Despite the high visibility businesses gave to digital transformation, the process was slow. CIO.com says, “Most organizations aren’t the digital entities they seek to be.”
“Experts say organizations and their teams need to think of transformation not as a program or project with a start or end date, but rather a new way of operating,” says CIO.com in an article the website for tech leaders entitled “Does digital transformation ever end?”
Jeff Thomas, CTO and acting co-CIO of Sentara Healthcare, offers an answer, “I don’t think the journey ends.”
His view is reflected in the findings of multiple surveys all echoing similar results: Corporate leaders declare themselves fully invested in digital transformation, but struggle to achieve the success they are looking for.
PwC provided an explanation of why. In 2020 Global Digital IQ, PwC said that of the 2,380 executives it surveyed around the world it “discovered a group of companies that consistently generate payback and get significant value on their digital investments in every area we assess — from growth and profits to innovation, customer experience, people and more.”
Those companies – 5% of the companies surveyed – succeed because, PwC says, “Transformation never ends… Their cultural DNA empowers them to navigate change and be prepared for anything.”

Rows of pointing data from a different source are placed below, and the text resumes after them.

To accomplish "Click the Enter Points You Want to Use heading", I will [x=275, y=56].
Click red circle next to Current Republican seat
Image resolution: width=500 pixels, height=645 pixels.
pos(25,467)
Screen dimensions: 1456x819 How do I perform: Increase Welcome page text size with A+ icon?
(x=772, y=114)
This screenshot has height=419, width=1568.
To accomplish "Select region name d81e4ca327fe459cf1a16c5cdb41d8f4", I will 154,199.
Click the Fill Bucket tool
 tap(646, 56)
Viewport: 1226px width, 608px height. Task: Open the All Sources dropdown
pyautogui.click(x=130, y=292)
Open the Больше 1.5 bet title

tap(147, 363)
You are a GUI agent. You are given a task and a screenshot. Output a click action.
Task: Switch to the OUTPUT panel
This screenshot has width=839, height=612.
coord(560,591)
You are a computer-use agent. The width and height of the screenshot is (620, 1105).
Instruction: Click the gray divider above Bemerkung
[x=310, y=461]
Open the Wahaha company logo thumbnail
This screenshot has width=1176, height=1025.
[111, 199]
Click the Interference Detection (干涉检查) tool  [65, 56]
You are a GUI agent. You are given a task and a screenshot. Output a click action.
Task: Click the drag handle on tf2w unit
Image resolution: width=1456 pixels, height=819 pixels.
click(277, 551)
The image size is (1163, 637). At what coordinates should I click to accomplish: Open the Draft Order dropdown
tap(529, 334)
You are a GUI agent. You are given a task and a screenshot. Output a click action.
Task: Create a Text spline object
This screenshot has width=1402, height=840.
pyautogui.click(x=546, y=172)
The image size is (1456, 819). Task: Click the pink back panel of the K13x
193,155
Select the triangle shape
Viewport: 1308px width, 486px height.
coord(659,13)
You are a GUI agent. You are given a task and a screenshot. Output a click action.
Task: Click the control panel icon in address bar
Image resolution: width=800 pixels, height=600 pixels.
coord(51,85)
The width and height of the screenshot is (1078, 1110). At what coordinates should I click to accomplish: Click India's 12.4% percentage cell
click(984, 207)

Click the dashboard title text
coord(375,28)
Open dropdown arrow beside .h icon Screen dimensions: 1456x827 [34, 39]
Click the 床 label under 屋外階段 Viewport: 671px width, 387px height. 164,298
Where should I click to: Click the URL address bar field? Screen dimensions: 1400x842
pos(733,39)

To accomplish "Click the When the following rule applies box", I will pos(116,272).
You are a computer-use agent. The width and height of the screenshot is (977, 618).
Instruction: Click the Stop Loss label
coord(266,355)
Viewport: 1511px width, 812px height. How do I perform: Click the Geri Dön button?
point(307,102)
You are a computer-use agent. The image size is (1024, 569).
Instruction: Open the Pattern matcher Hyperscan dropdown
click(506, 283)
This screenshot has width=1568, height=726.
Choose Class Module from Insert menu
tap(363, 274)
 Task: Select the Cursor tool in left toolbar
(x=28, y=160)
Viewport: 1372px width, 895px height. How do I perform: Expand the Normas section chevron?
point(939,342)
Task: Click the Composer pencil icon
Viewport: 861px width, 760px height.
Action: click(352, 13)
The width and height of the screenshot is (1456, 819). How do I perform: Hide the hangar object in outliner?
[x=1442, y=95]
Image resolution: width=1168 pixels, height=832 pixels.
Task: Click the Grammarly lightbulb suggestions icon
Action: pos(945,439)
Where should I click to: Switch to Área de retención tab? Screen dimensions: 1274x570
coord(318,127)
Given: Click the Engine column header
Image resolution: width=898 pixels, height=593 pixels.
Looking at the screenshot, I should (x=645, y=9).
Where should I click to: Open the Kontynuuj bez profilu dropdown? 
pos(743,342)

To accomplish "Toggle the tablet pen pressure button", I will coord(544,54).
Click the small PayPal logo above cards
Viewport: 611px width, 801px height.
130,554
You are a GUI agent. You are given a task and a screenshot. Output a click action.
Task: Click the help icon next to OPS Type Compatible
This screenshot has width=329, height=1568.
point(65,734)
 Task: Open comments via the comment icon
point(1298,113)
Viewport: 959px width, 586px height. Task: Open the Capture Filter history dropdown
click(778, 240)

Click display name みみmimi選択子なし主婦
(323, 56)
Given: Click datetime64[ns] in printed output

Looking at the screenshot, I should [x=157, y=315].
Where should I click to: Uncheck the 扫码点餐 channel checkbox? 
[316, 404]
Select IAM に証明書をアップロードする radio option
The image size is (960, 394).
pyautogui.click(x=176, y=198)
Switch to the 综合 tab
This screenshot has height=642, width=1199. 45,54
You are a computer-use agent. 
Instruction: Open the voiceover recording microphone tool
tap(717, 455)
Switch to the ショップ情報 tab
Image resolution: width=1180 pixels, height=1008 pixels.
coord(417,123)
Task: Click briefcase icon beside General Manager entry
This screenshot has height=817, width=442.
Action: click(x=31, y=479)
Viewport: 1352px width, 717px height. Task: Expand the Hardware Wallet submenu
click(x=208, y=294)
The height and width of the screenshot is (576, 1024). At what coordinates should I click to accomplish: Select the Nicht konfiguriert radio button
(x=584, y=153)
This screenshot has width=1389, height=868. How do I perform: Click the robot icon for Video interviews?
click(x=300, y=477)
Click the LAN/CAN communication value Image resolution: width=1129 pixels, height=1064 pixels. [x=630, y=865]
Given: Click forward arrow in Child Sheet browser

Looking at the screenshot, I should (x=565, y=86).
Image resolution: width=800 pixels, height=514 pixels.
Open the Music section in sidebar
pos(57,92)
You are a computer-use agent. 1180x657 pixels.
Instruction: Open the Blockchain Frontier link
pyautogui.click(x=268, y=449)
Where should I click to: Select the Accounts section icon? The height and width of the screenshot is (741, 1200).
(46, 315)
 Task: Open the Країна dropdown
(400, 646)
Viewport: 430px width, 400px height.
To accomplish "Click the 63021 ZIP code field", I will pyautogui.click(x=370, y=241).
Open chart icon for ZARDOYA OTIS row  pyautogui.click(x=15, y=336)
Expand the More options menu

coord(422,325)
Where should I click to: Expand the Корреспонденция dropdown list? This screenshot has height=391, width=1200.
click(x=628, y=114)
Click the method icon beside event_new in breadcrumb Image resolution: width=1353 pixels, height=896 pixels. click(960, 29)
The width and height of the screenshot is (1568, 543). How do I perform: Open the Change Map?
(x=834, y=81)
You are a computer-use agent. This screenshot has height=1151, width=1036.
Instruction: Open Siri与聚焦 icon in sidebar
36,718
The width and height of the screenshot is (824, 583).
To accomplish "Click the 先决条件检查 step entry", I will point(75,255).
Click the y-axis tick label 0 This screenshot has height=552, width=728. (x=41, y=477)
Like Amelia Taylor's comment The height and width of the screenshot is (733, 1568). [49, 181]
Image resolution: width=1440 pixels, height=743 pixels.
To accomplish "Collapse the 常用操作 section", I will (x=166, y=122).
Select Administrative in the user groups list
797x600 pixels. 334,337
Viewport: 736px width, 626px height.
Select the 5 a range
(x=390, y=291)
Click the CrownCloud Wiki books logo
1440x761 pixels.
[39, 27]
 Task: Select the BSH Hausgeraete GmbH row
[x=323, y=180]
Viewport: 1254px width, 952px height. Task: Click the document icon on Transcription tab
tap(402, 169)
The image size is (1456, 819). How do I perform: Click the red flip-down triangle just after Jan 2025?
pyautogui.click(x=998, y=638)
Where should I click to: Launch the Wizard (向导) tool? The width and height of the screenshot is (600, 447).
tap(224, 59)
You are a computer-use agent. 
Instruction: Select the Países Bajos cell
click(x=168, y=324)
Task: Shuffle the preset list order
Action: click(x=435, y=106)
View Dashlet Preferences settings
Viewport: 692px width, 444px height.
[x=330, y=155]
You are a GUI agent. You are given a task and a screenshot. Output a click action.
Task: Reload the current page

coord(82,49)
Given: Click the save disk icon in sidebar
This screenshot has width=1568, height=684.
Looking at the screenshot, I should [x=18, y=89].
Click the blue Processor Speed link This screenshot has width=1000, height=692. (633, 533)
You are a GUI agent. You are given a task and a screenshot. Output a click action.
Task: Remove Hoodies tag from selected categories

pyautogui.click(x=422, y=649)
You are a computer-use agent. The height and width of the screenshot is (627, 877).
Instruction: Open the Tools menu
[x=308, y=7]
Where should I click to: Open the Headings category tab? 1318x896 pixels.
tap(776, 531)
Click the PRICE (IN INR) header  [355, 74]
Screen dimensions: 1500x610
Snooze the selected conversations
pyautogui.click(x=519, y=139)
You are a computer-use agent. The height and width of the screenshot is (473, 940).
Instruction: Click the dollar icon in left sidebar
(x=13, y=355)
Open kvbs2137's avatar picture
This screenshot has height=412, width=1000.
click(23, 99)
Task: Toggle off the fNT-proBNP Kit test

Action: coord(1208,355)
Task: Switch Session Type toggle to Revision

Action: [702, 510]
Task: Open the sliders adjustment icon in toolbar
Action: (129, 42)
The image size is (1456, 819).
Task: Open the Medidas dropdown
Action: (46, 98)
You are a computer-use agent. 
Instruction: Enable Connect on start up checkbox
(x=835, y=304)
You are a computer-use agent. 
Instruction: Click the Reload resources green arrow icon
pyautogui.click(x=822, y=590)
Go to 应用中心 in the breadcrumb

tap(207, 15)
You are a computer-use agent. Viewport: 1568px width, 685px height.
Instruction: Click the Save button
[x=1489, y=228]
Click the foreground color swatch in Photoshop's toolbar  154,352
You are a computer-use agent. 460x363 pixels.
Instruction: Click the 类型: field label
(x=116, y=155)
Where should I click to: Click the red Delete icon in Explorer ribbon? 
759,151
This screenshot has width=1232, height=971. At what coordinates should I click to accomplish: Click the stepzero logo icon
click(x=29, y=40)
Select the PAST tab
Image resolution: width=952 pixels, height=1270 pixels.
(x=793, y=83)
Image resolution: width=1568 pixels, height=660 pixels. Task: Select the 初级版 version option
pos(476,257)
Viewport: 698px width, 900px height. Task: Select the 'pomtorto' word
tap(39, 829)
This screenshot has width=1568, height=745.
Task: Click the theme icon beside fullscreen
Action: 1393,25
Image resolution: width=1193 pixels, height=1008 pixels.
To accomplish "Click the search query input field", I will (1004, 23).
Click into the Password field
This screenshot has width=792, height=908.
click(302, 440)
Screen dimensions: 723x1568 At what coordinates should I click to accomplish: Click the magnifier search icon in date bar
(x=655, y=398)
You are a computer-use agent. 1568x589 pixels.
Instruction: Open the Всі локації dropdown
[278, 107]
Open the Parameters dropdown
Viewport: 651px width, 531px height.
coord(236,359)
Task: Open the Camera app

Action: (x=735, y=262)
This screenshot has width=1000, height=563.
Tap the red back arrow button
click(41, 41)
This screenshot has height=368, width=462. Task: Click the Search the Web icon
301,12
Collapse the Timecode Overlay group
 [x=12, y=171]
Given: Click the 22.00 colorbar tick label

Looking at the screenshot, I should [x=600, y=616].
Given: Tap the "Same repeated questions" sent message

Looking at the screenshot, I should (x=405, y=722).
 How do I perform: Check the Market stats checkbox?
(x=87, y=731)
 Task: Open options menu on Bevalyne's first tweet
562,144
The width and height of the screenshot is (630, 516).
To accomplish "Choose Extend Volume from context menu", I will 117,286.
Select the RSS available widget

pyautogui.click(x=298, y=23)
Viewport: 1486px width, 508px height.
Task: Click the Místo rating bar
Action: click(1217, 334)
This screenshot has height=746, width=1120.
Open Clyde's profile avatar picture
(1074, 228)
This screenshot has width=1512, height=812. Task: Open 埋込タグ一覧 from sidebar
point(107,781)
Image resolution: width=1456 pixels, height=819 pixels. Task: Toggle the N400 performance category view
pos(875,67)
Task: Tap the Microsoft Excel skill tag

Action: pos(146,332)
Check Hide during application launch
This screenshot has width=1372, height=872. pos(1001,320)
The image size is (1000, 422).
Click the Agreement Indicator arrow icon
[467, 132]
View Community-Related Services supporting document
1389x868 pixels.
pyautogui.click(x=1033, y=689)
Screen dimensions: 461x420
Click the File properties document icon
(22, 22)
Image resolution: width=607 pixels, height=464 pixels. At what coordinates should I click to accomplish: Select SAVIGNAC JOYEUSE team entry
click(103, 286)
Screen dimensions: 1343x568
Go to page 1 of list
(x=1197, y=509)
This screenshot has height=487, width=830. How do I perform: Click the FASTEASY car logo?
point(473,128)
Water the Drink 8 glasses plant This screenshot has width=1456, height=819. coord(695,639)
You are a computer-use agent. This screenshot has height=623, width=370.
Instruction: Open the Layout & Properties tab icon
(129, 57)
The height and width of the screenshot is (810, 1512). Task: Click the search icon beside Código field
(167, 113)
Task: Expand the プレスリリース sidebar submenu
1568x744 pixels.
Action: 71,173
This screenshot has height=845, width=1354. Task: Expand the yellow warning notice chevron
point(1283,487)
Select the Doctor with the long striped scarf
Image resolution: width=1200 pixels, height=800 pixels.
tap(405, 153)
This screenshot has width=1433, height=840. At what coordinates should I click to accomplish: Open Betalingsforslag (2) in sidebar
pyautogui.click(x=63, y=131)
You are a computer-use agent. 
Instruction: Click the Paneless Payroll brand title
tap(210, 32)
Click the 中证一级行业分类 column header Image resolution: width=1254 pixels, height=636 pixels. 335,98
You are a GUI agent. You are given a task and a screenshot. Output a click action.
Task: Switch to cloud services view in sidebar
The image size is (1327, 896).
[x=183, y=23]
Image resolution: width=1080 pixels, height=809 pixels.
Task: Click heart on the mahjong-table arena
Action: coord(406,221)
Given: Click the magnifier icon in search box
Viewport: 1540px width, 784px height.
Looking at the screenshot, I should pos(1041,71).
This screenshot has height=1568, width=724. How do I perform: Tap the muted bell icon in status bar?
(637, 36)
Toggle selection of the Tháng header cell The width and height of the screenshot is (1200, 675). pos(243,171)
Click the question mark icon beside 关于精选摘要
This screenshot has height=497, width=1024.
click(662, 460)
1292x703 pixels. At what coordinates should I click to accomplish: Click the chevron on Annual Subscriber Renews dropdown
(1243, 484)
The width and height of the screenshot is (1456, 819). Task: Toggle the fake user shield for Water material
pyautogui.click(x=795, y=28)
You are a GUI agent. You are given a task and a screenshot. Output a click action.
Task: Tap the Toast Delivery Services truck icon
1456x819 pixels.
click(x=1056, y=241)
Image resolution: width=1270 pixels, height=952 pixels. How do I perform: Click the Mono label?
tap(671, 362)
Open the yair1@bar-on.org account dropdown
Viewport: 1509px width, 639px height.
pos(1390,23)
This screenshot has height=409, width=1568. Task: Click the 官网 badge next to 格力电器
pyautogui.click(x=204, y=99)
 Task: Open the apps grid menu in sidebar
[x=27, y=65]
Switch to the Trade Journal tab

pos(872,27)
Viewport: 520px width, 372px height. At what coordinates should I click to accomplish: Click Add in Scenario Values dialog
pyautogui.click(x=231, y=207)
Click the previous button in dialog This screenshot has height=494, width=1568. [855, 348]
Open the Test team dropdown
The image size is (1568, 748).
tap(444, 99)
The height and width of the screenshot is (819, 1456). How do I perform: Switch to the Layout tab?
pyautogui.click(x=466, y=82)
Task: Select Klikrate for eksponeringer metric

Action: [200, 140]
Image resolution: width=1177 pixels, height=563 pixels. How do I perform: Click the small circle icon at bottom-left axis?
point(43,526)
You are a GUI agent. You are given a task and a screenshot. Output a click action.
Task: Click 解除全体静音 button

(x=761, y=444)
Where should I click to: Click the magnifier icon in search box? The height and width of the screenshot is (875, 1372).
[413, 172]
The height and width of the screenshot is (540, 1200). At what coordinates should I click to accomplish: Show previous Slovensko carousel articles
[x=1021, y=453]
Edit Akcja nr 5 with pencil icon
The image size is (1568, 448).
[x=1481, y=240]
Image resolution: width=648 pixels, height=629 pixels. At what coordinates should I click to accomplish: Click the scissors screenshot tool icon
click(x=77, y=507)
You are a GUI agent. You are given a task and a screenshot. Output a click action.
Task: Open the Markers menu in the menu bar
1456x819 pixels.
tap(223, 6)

“Digital is their corporate strategy, not a line item or ‘special effort’.”
Commenting on the report, PwC Global Chief Experience Officer David Clarke tells CIO.com writer Mary K. Pratt, “We look at companies doing well and find that they’re committed to constant change… Digital transformation is more of a DNA thing, it’s more of how you operate, it’s the idea that you’ll never be finished, because you never know what the next great idea or technology will be.”
While the entire C-suite needs to be committed to digital transformation, “the CIO is the person best suited to take that on,” maintains Arthur M. Langer, academic director of the Executive MS in Tech Management program at Columbia University.
“Successful CIOs are not only focused on the technology but also on the strategy and how to work with the business units to assimilate new ways in which people will work, how they use technologies, how to predict obsolescence of products and how to advise boards.”
As companies slowly reopen their doors and initiatives put on hold during the pandemic are revisited, successful digital transformation will come not from successive major projects, but from small steps.
“Change fatigue is very real,” Trent Mayberry, chief digital officer at UST Global tells CIO.com. “The idea that I’m going to do Program A and then B and then C and I’m never going to stop that change, then that’s exhausting.”
Instead, “Build an organization that can change incrementally every day, where every day you’re getting better. That’s how business should work, where transformation is constant minor degrees of change.”